Search the listing below for "บทความ". Copy each matching line.

_Records to process:_
-=-=-=-=-
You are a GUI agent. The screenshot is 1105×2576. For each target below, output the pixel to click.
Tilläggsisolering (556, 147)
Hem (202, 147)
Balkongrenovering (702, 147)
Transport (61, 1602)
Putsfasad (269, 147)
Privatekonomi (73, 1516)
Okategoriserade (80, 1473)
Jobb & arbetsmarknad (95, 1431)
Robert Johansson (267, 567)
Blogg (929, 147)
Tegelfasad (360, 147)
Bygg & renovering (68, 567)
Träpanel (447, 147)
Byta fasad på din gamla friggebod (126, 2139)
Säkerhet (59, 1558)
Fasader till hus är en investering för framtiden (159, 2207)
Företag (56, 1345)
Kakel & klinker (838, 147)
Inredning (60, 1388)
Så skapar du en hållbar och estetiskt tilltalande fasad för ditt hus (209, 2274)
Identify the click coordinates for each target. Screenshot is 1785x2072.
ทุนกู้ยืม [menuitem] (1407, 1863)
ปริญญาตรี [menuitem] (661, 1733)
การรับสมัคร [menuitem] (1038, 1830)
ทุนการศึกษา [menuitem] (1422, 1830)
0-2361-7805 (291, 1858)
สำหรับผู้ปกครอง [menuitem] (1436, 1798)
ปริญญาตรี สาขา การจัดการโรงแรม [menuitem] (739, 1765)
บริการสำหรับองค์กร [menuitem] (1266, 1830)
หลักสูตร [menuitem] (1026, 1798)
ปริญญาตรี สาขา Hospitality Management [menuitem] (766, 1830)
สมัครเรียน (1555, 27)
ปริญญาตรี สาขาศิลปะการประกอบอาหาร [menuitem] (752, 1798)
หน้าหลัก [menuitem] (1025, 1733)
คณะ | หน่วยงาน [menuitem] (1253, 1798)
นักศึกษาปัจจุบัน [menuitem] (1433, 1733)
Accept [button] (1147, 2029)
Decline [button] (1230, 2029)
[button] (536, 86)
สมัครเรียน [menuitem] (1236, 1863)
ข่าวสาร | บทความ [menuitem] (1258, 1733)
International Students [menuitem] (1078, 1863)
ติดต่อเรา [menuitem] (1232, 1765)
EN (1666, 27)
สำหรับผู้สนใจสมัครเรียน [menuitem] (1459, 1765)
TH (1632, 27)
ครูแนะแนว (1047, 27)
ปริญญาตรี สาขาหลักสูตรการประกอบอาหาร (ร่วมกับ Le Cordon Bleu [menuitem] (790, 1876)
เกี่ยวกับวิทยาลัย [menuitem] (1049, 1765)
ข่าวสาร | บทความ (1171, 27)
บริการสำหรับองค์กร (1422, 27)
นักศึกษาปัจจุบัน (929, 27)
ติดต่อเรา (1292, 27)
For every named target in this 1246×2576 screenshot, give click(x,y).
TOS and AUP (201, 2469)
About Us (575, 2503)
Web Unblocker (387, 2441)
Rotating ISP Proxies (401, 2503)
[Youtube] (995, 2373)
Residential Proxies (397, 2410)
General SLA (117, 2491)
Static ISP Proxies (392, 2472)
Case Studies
-=-=-=-=-
_The answer:_
ข่าวสาร | บทความ [menuitem] (1258, 1733)
ข่าวสาร | บทความ (1171, 27)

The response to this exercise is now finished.